I used to work full-time. But when I was pregnant with Grace, I quit my job. I had had a complicated third trimester with Annie and  I was heading down the same road with Grace (early contractions due to stress because of – you guessed it – work). I did not want my baby or me to go through that stress again.

But even if I was having a smooth pregnancy, I likely still would have left. Because though I loved my job and my colleagues, I felt like my priorities were out of whack. I felt unbalanced.

I felt like I never saw Annie.

Monday through Friday, I dropped my two-year-old off at daycare at 8:00am and picked her up at 6pm. This meant I saw her for a total of two hours each day.

Two hours.

And they weren’t quality hours, either. They were consumed with eating and getting ready for school/bed. That was pretty much it.

It was killing me.

I knew Annie was in good hands. She loved daycare. I loved work. But I loved her more. And I missed her desperately.

Hubs and I went over the financial implications of me not working as much. I am fortunate that I am a copywriter and it’s something I can do from home as a freelancer. We knew we’d have to make some pretty decent adjustments, but we also knew I could ratchet up the freelancing gigs if needed.

Plus, Hubs was also missing Annie, and if I was home with her he figured he’d start working a day from home to maximize his time with her. And he’d also get extra time with her each day, since his short commute meant he usually got home by 5:30.

So I did it. I left my well-paying, ladder-climbing, fun yet stressful job. And I am now a part-time worker, part-time SAHM.

And I don’t regret it.

But honestly? I think I would if I wasn’t working at all.

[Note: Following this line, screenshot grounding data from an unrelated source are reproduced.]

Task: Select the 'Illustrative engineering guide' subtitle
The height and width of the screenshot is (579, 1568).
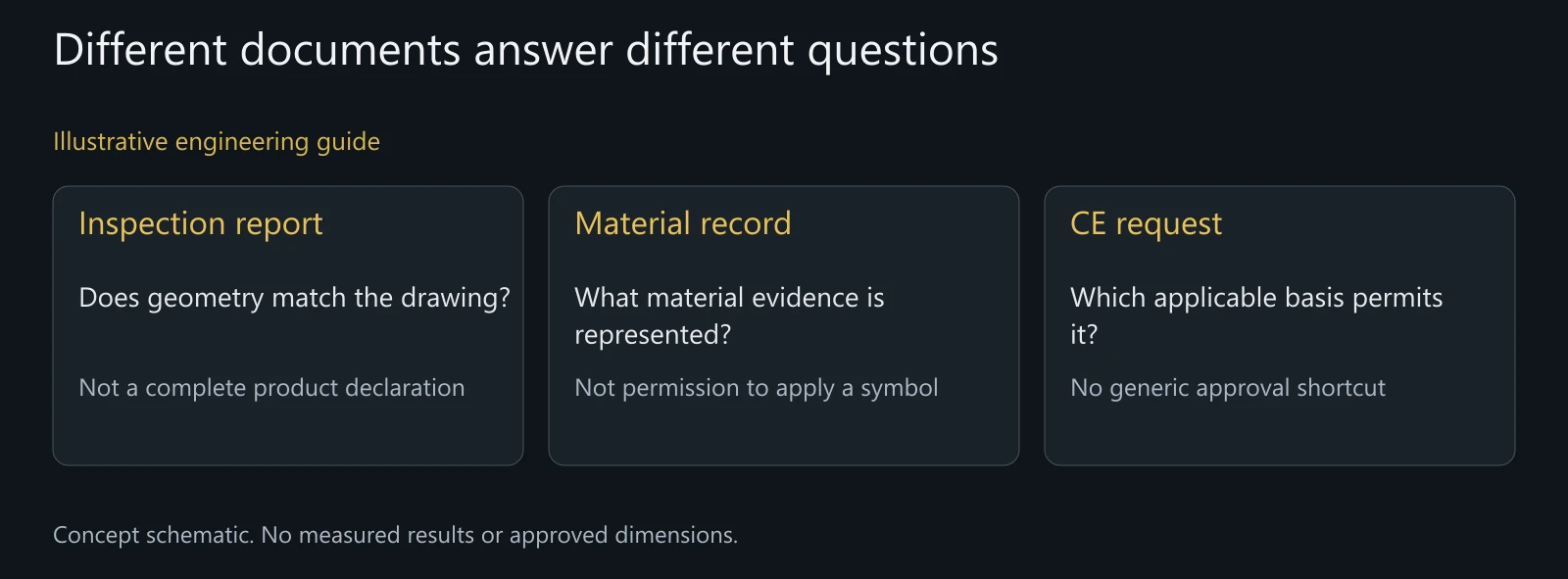Action: point(217,142)
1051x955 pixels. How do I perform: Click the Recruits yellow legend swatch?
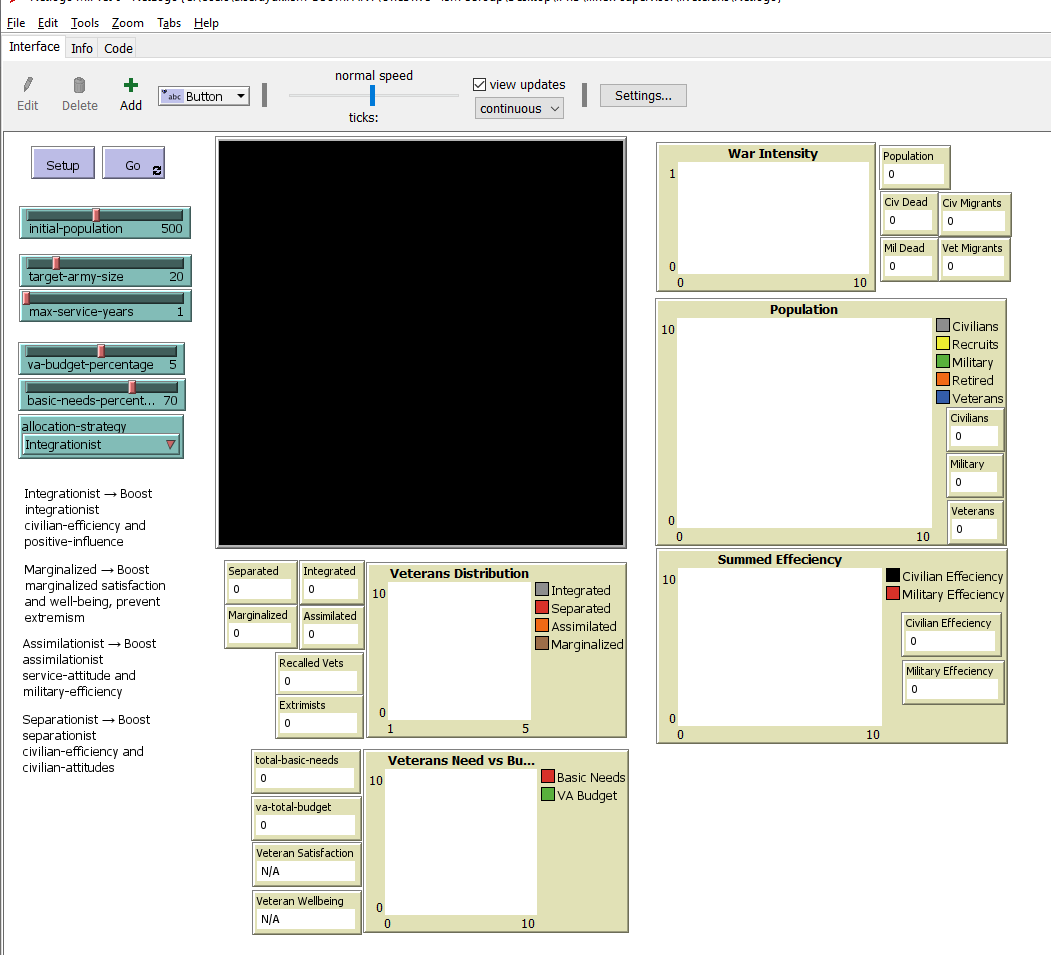click(x=942, y=344)
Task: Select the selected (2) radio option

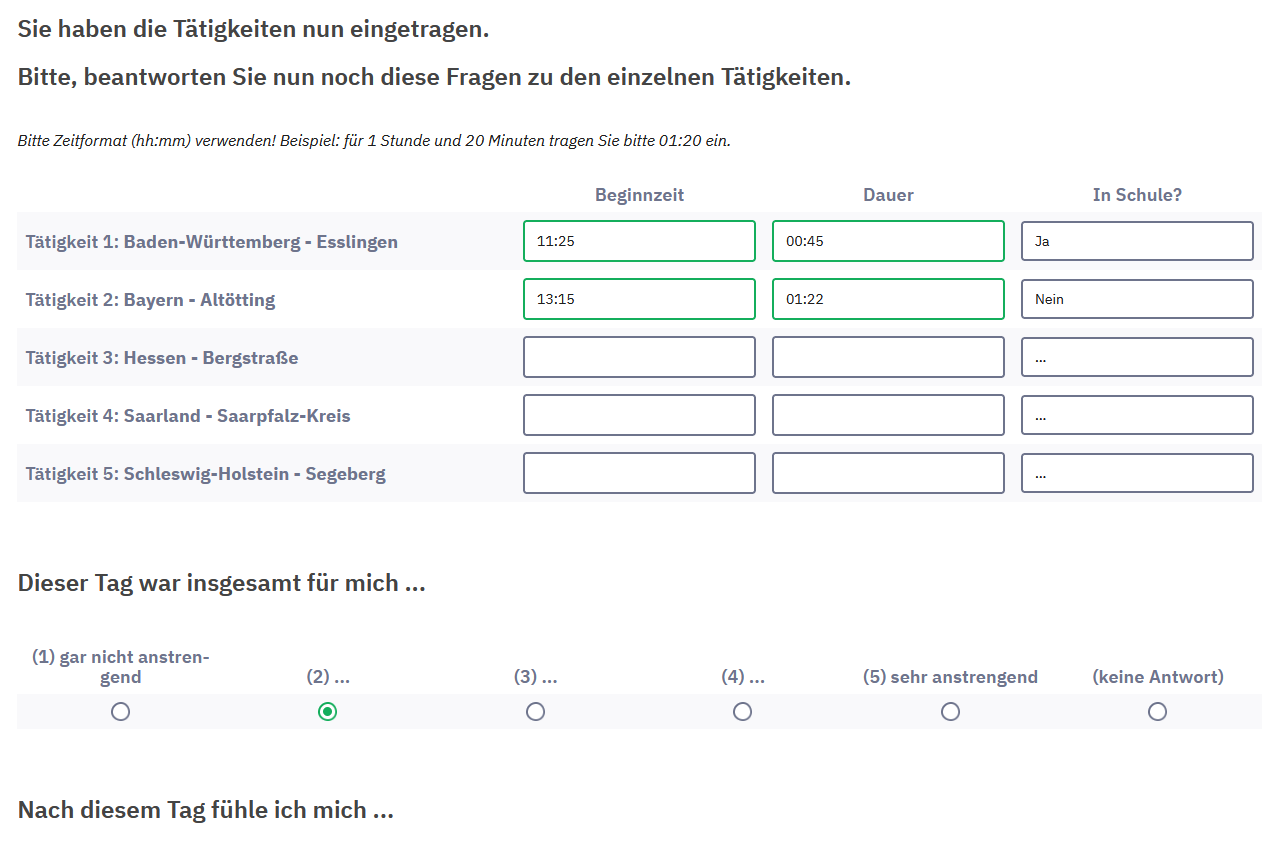Action: pyautogui.click(x=327, y=712)
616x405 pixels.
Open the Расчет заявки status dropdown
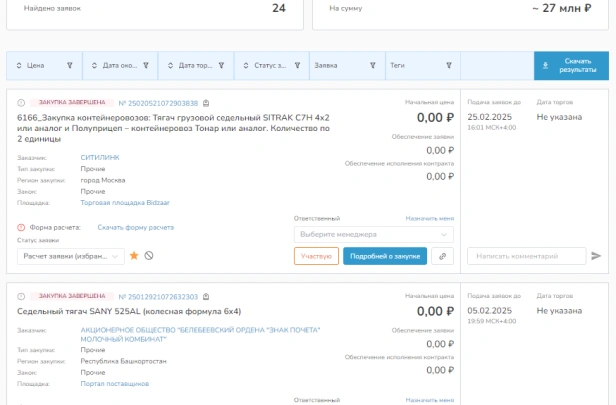71,256
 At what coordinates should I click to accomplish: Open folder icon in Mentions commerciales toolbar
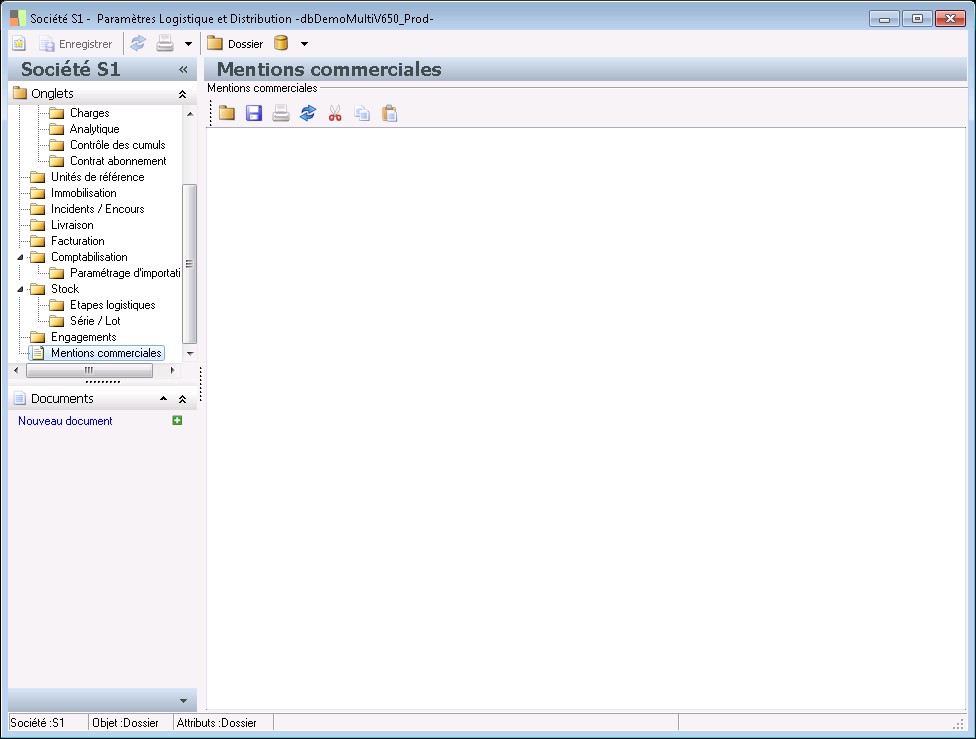227,114
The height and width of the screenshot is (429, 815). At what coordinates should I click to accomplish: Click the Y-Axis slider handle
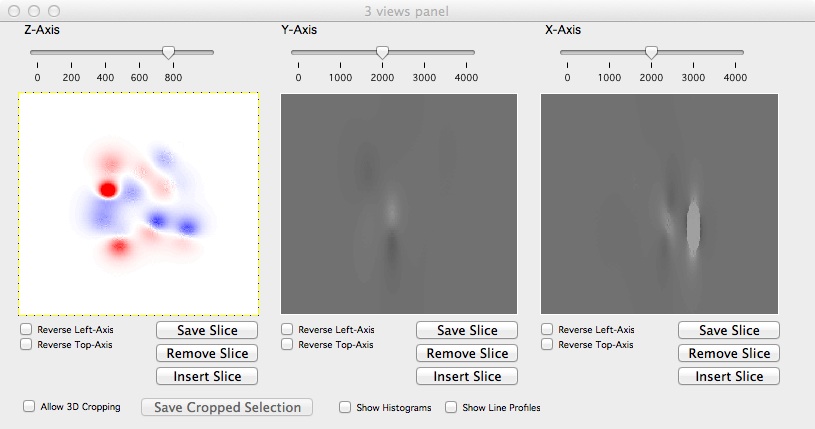pos(382,52)
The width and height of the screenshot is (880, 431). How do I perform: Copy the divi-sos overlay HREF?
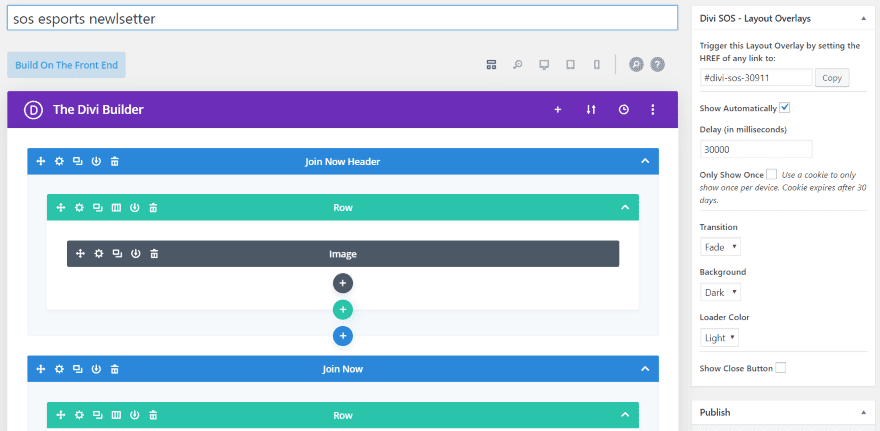pyautogui.click(x=832, y=78)
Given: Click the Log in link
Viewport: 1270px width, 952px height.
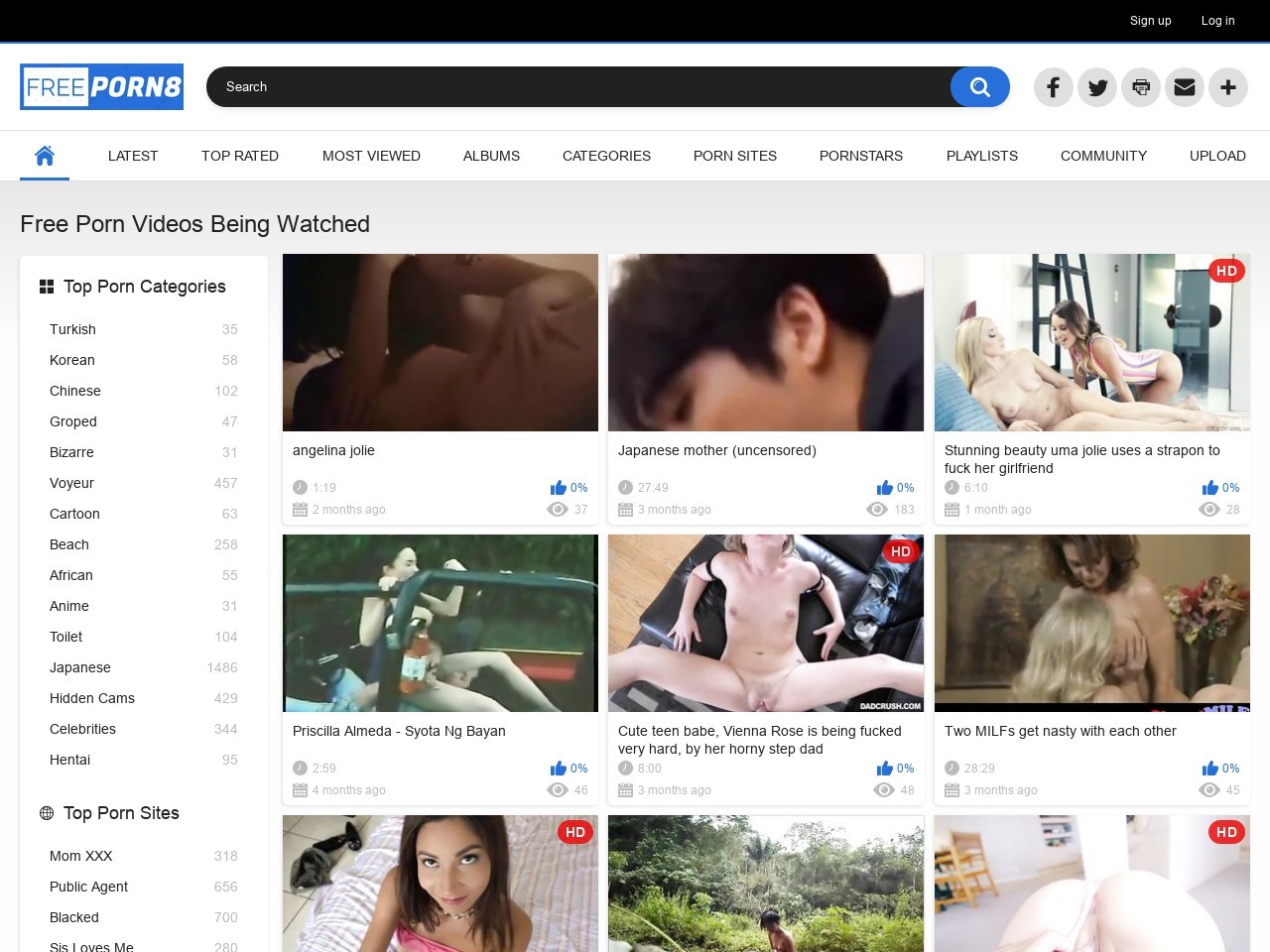Looking at the screenshot, I should coord(1217,21).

When I left the corporate world, I was in a great place, career-wise. I had worked my BUTT OFF to get where I was. And I loved what I did. I couldn’t imagine leaving my career behind completely.

It’s not all about the money. The money is GREAT, of course. Earning a paycheck is very satisfying for me.

But for me, work isn’t just about money. It’s about professional and creative collaboration with adults I respect and enjoy working with. It’s about having a sense of pride and accomplishment in creating a successful email campaign, advertisement, or research paper.

And it’s also about … well … not being with my kids 24/7.

I’m not cut out to be a SAHM. If I was, I’d jump in and embrace the role whole-heartedly. But I’m not. I found that out in the years after Grace was born, when I basically was a SAHM.

I know that I’m a better mom because I have some separation from my kids a couple days a week.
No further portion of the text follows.